Konkret prophezeit die Studie der Schweiz den Verlust von bis zu 18 000 Arbeitsplätzen – und 3,8 Prozent weniger Einkommen. Der Grund: Durch das Freihandelsabkommen EU-USA werden die Vorteile des innereuropäischen Freihandels – von dem auch die Schweiz profitiert – aufgehoben. Europäische Firmen würden sich deshalb eher Zulieferer in den USA suchen, der Schweiz gingen Aufträge verloren.

Bundesrat bemüht um Gespräche

Die genannten Zahlen entsprechen dem schlimmstmöglichen Szenario der Studie. In diesem würden nicht nur die Zölle abgeschafft, sondern auch nichttarifäre Barrieren beseitigt – damit sind beispielsweise unterschiedliche Qualitätsstandards gemeint. Dass dieses Szenario tatsächlich eintrifft, gilt aber als unwahrscheinlich. Die Erfahrung zeigt, dass gewisse Handelshemmnisse auch nach dem Abschluss eines Freihandelsabkommens bestehen bleiben.

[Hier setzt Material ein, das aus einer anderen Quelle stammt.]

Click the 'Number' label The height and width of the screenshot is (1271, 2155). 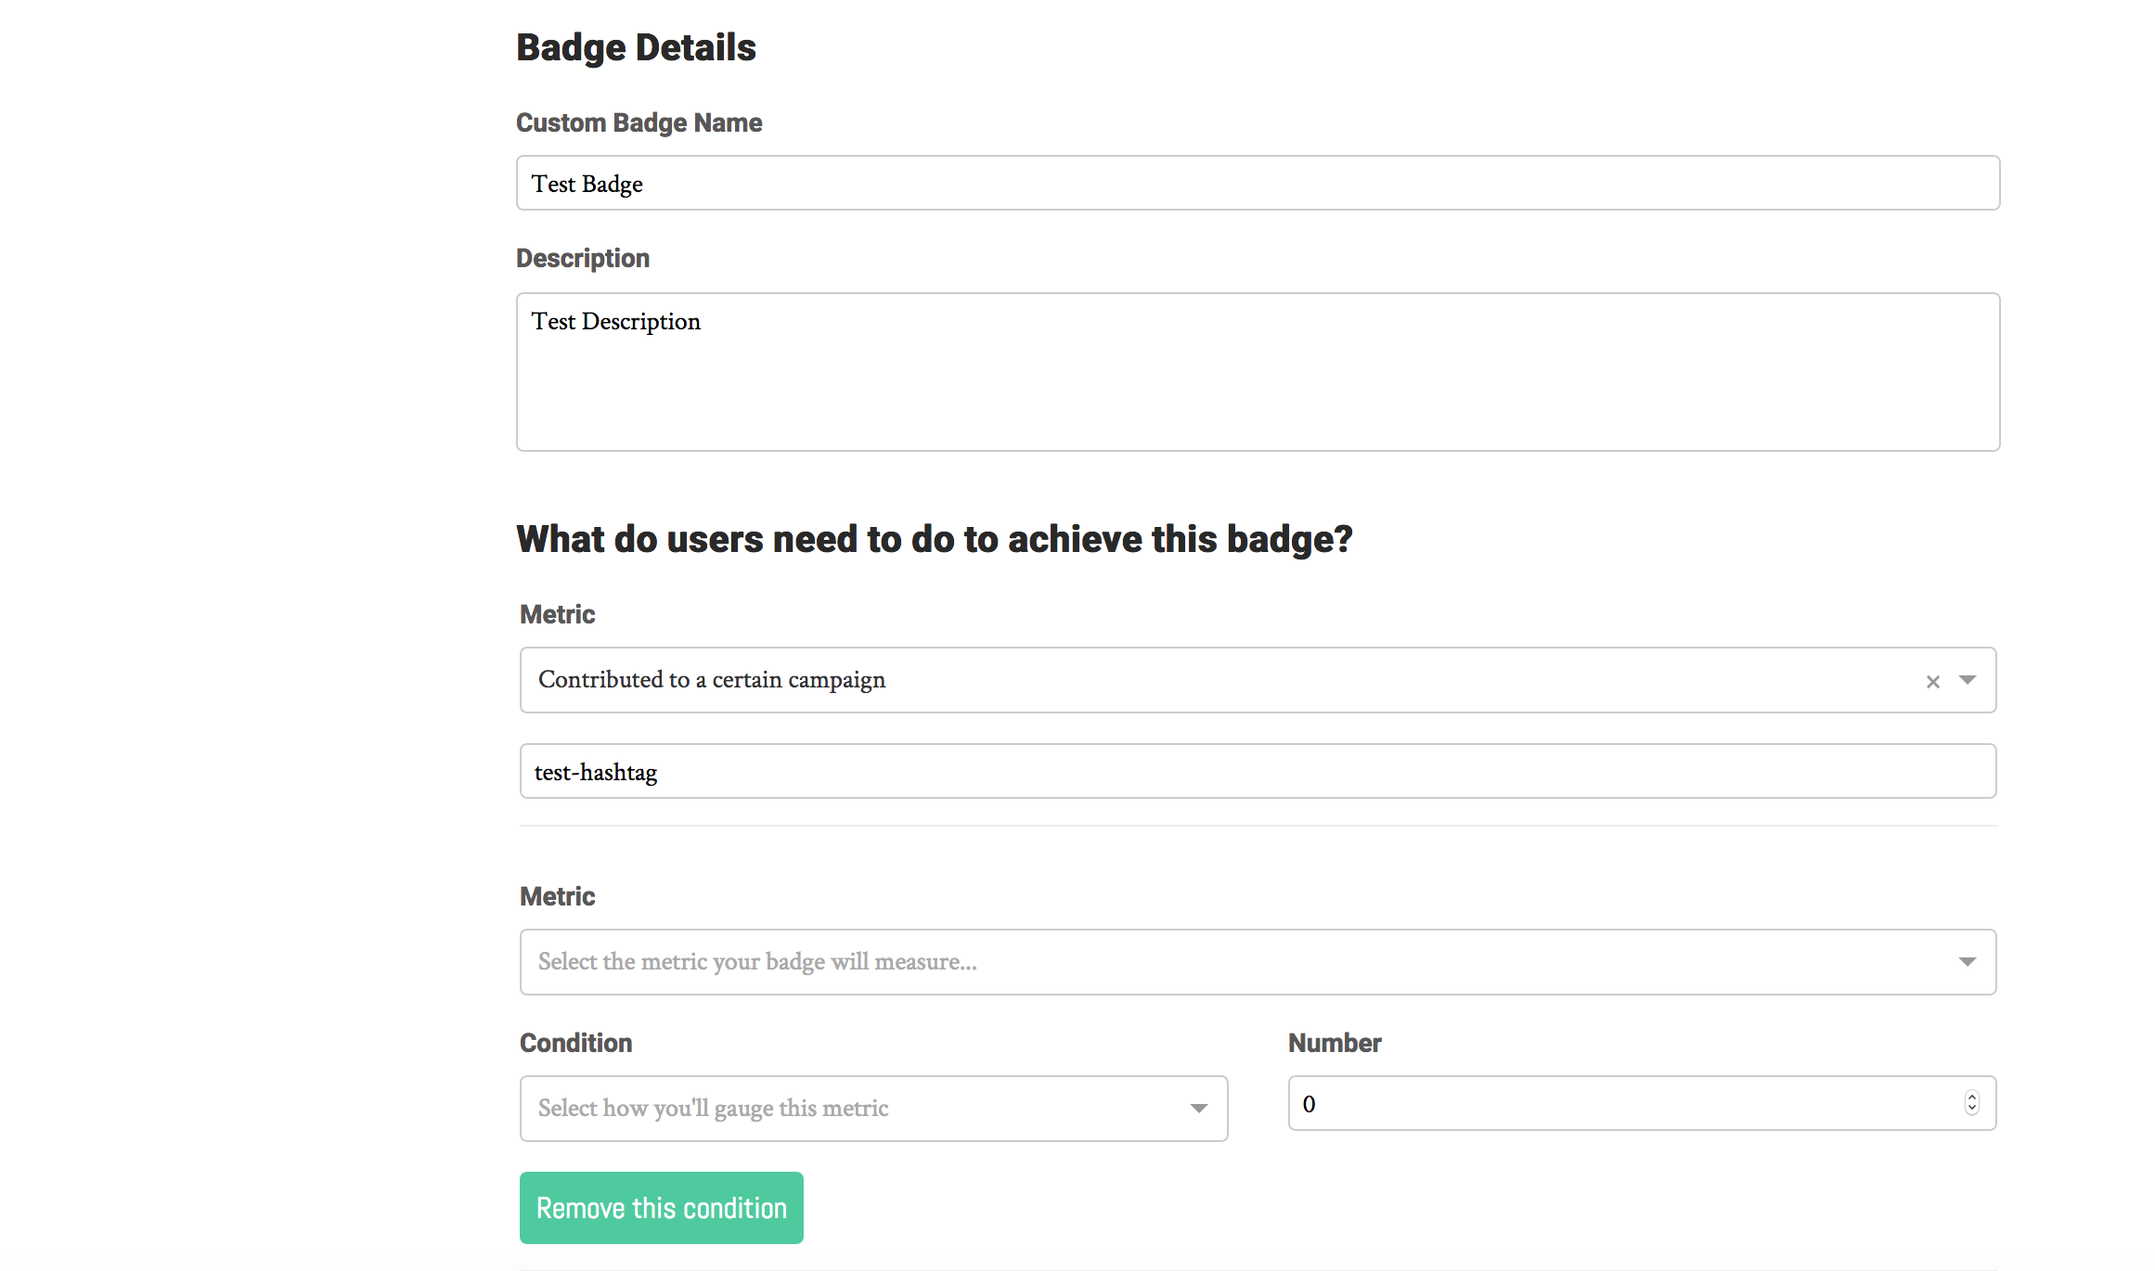pyautogui.click(x=1335, y=1043)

Des Weiteren gehen die Autoren der Studie im Falle einer umfassenden Liberalisierung davon aus, dass sich der Handel zwischen EU-Staaten und den USA um rund 80 Prozent erhöhen wird. In der Schweiz brachten Freihandelsabkommen in der Vergangenheit lediglich bis zu 18 Prozent Umsatzsteigerungen. Künzli von Handel Schweiz relativiert deshalb das Schreckensszenario aus der Studie. Er vermutet dahinter «strategische Spiele».

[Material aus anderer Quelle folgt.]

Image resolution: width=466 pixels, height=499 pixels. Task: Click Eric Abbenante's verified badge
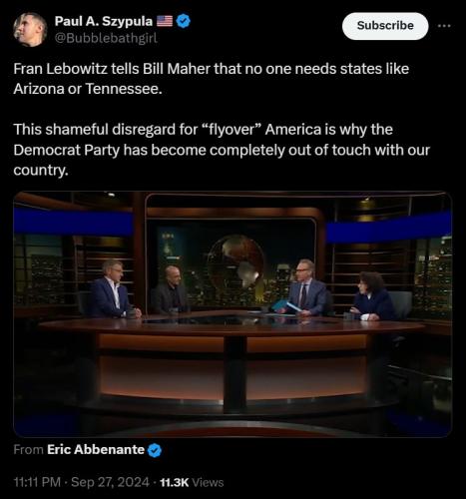pyautogui.click(x=155, y=450)
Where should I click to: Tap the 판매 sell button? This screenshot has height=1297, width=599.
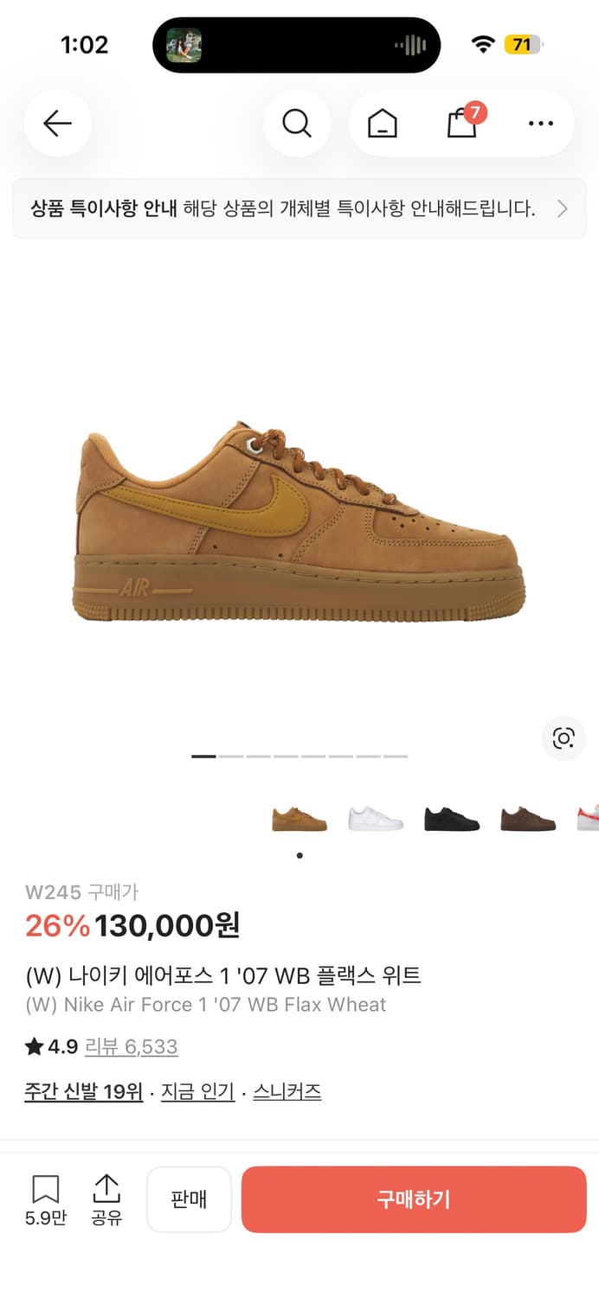[189, 1199]
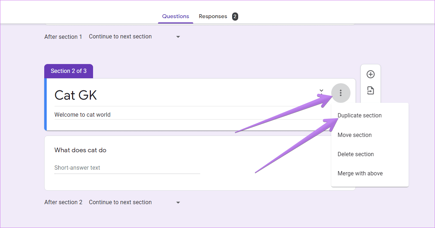Switch to the Questions tab
435x228 pixels.
175,16
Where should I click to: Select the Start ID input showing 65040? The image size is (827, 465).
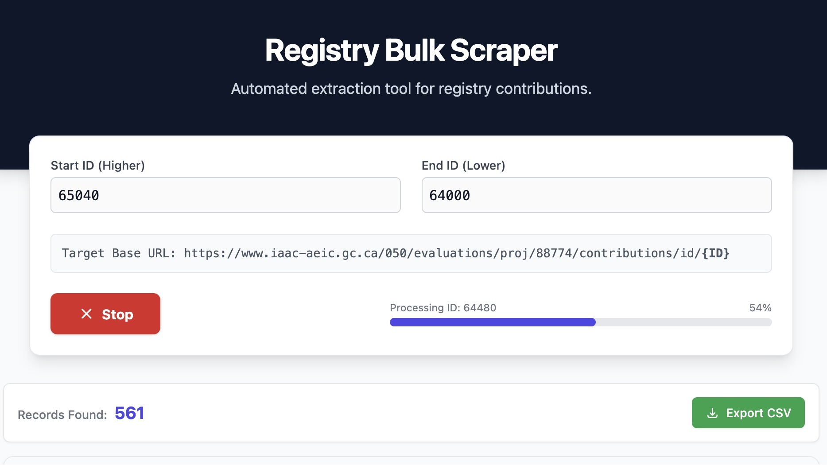(x=225, y=195)
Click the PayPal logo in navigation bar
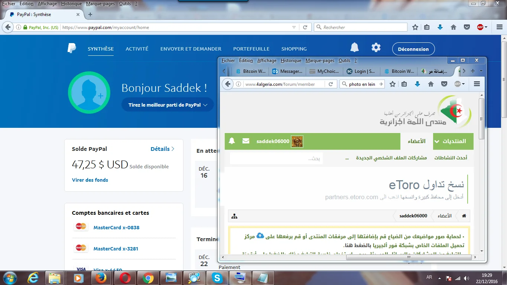507x285 pixels. pos(72,49)
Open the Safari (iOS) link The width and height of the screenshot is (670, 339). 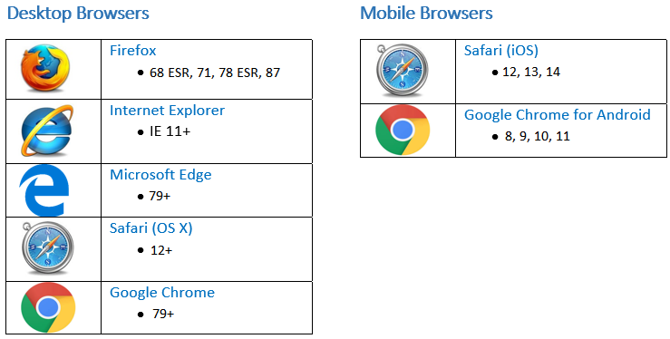[x=501, y=51]
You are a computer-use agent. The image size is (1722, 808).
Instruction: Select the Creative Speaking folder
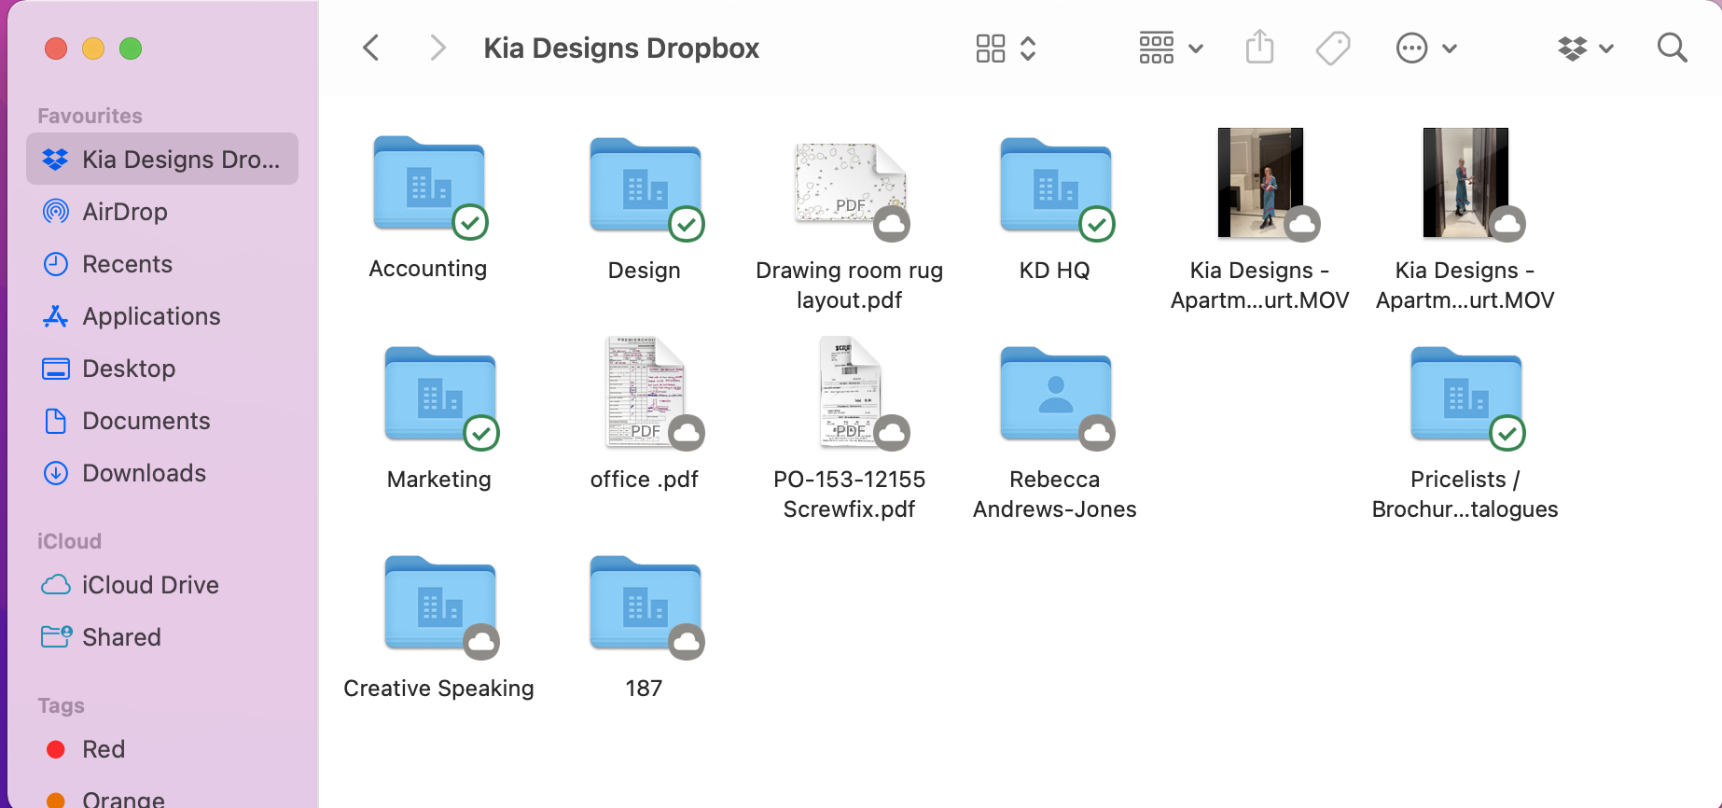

Gefährlich sei die Situation aber dennoch: «Wir müssen aufpassen, dass wir nicht zwischen Stuhl und Bank fallen.» Er fordert deshalb den Abschluss weiterer Freihandelsabkommen. Neue Verhandlungen über ein Freihandelsabkommen mit den USA hält er derzeit allerdings für unrealistisch. Dies deshalb, weil die Schweiz 2006 solche Gespräche abgebrochen hat. Die Gründe waren damals unterschiedliche Positionen in Agrar- und Umweltschutzfragen.

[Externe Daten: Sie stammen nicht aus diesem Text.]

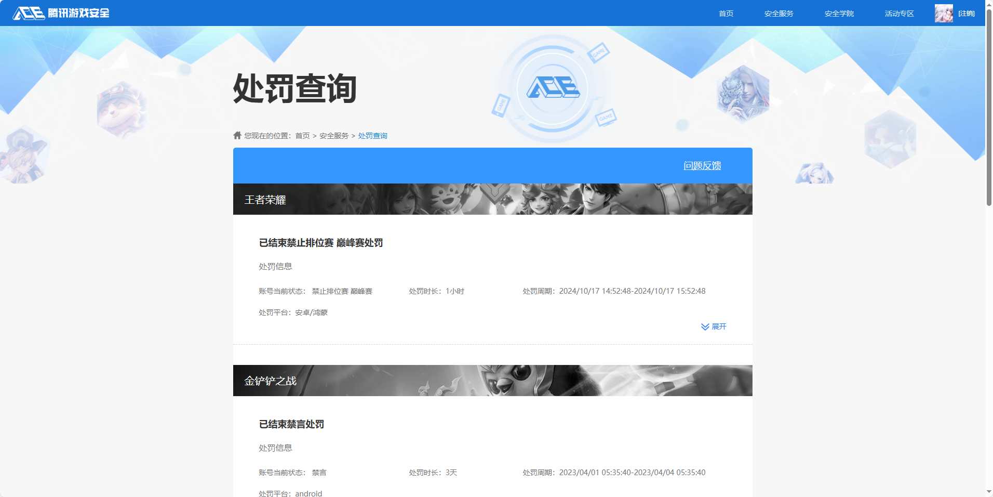Click 首页 in the breadcrumb trail
This screenshot has width=993, height=497.
coord(302,136)
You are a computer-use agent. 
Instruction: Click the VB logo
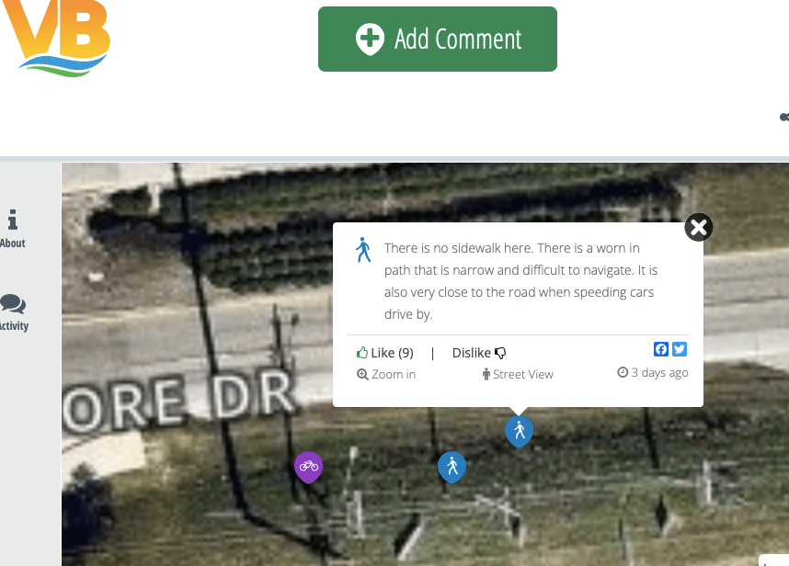[55, 39]
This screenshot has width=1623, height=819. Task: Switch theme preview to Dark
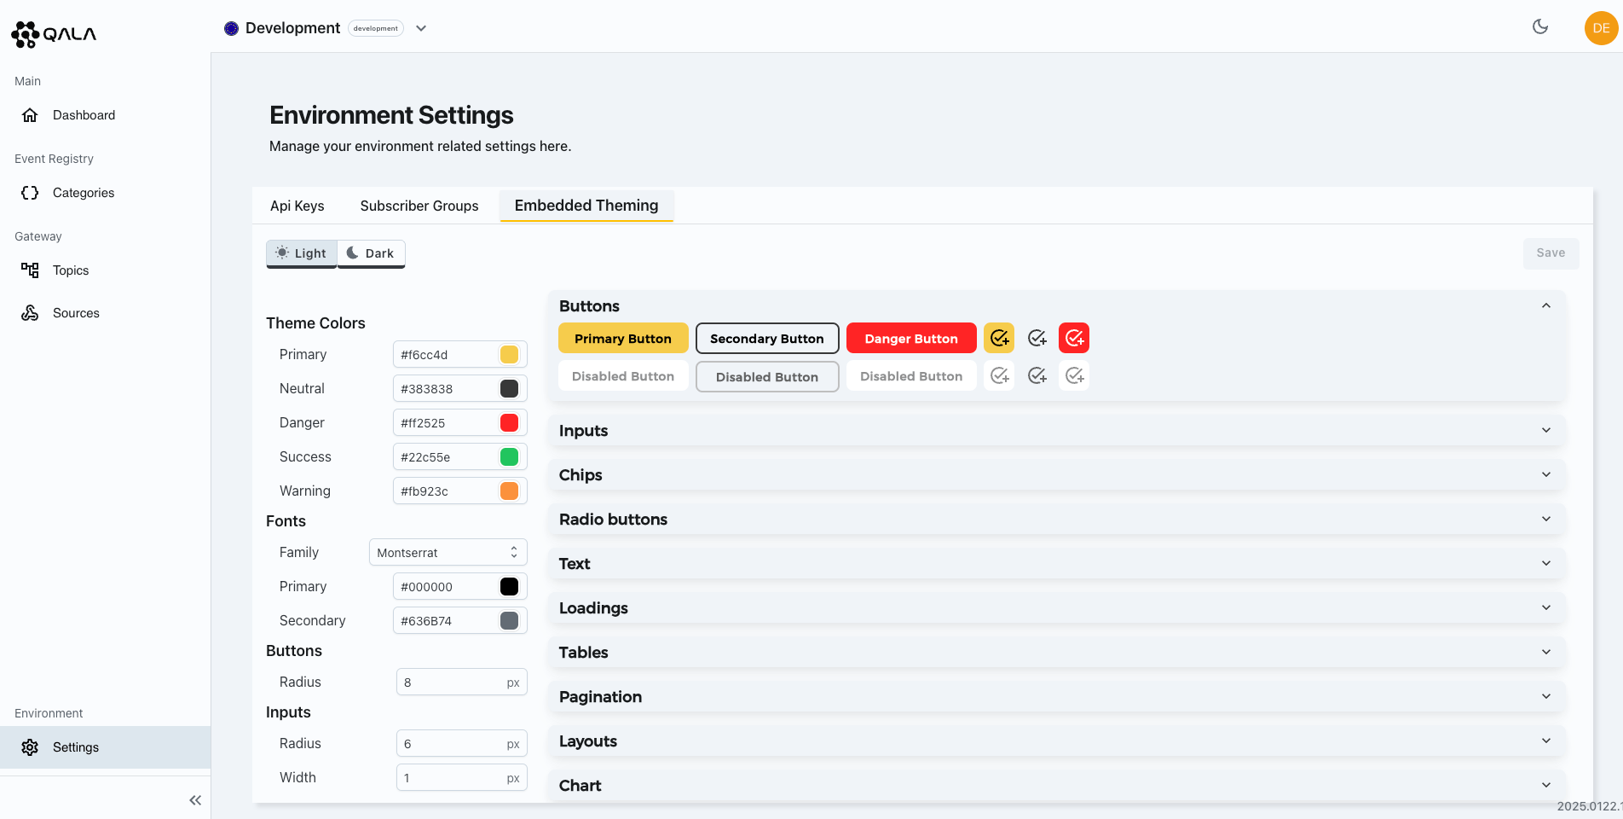371,253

Bundesrat Johann Schneider-Ammann kennt die Gefahren des EU-USA-Freihandelsabkommens. In einem Interview mit der «NZZ» sagte er, dass man kein Diskriminierungsrisiko eingehen wolle und deswegen der amerikanischen Seite einen Brief geschrieben habe. «Für die Aufnahme paralleler Verhandlungen ist es noch zu früh, aber wir wollen in Kontakt kommen und die Entwicklung begleiten können», so der Wirtschaftsminister.